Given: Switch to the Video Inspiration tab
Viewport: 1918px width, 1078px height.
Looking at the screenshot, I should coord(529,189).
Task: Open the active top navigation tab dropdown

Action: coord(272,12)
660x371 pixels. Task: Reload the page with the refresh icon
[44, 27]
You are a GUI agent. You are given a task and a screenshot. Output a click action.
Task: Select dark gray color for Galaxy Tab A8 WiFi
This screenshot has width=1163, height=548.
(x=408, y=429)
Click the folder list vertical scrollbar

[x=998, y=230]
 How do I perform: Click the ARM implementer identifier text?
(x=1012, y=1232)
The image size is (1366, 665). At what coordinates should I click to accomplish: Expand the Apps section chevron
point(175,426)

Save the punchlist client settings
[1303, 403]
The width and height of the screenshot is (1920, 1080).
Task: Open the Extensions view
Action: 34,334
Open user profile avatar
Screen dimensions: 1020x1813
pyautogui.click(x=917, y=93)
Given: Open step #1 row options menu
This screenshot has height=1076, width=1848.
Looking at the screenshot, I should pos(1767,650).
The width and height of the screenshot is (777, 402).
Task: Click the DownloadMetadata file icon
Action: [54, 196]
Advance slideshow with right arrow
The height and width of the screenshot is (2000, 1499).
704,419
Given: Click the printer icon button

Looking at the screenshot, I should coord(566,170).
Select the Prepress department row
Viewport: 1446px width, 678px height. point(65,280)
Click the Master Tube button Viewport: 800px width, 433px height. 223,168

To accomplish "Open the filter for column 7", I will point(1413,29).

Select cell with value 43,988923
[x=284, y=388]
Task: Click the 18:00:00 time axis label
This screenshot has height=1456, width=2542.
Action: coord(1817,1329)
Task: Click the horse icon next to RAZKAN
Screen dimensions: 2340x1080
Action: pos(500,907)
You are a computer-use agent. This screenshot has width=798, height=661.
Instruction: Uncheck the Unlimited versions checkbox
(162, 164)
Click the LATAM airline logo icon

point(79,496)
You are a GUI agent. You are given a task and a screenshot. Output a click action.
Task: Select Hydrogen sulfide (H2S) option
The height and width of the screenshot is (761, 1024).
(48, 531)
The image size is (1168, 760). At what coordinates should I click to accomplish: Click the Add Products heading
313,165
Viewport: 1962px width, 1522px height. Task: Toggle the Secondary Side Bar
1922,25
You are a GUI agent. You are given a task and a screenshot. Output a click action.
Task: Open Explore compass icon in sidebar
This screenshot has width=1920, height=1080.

----------------------------------------

Set problem: Update every entry so that "GUI agent" becomes "graphical interface agent" wherever it appears, with everything else left as is.

Exercise solution:
Given: Switch to the Video Inspiration tab
Viewport: 1918px width, 1078px height.
Looking at the screenshot, I should coord(529,189).
Task: Open the active top navigation tab dropdown

Action: coord(272,12)
660x371 pixels. Task: Reload the page with the refresh icon
[44, 27]
You are a graphical interface agent. You are given a task and a screenshot. Output a click action.
Task: Select dark gray color for Galaxy Tab A8 WiFi
This screenshot has width=1163, height=548.
(x=408, y=429)
Click the folder list vertical scrollbar

[x=998, y=230]
 How do I perform: Click the ARM implementer identifier text?
(x=1012, y=1232)
The image size is (1366, 665). At what coordinates should I click to accomplish: Expand the Apps section chevron
point(175,426)

Save the punchlist client settings
[1303, 403]
The width and height of the screenshot is (1920, 1080).
Task: Open the Extensions view
Action: 34,334
Open user profile avatar
Screen dimensions: 1020x1813
pyautogui.click(x=917, y=93)
Given: Open step #1 row options menu
This screenshot has height=1076, width=1848.
Looking at the screenshot, I should pos(1767,650).
The width and height of the screenshot is (777, 402).
Task: Click the DownloadMetadata file icon
Action: [54, 196]
Advance slideshow with right arrow
The height and width of the screenshot is (2000, 1499).
704,419
Given: Click the printer icon button

Looking at the screenshot, I should coord(566,170).
Select the Prepress department row
Viewport: 1446px width, 678px height. point(65,280)
Click the Master Tube button Viewport: 800px width, 433px height. 223,168

To accomplish "Open the filter for column 7", I will point(1413,29).

Select cell with value 43,988923
[x=284, y=388]
Task: Click the 18:00:00 time axis label
This screenshot has height=1456, width=2542.
Action: coord(1817,1329)
Task: Click the horse icon next to RAZKAN
Screen dimensions: 2340x1080
Action: pos(500,907)
You are a computer-use agent. This screenshot has width=798, height=661.
Instruction: Uncheck the Unlimited versions checkbox
(162, 164)
Click the LATAM airline logo icon

point(79,496)
You are a graphical interface agent. You are given a task and a screenshot. Output a click action.
Task: Select Hydrogen sulfide (H2S) option
The height and width of the screenshot is (761, 1024).
(48, 531)
The image size is (1168, 760). At what coordinates should I click to accomplish: Click the Add Products heading
313,165
Viewport: 1962px width, 1522px height. Task: Toggle the Secondary Side Bar
1922,25
You are a graphical interface agent. You are given a task and a screenshot. Output a click action.
Task: Open Explore compass icon in sidebar
This screenshot has width=1920, height=1080.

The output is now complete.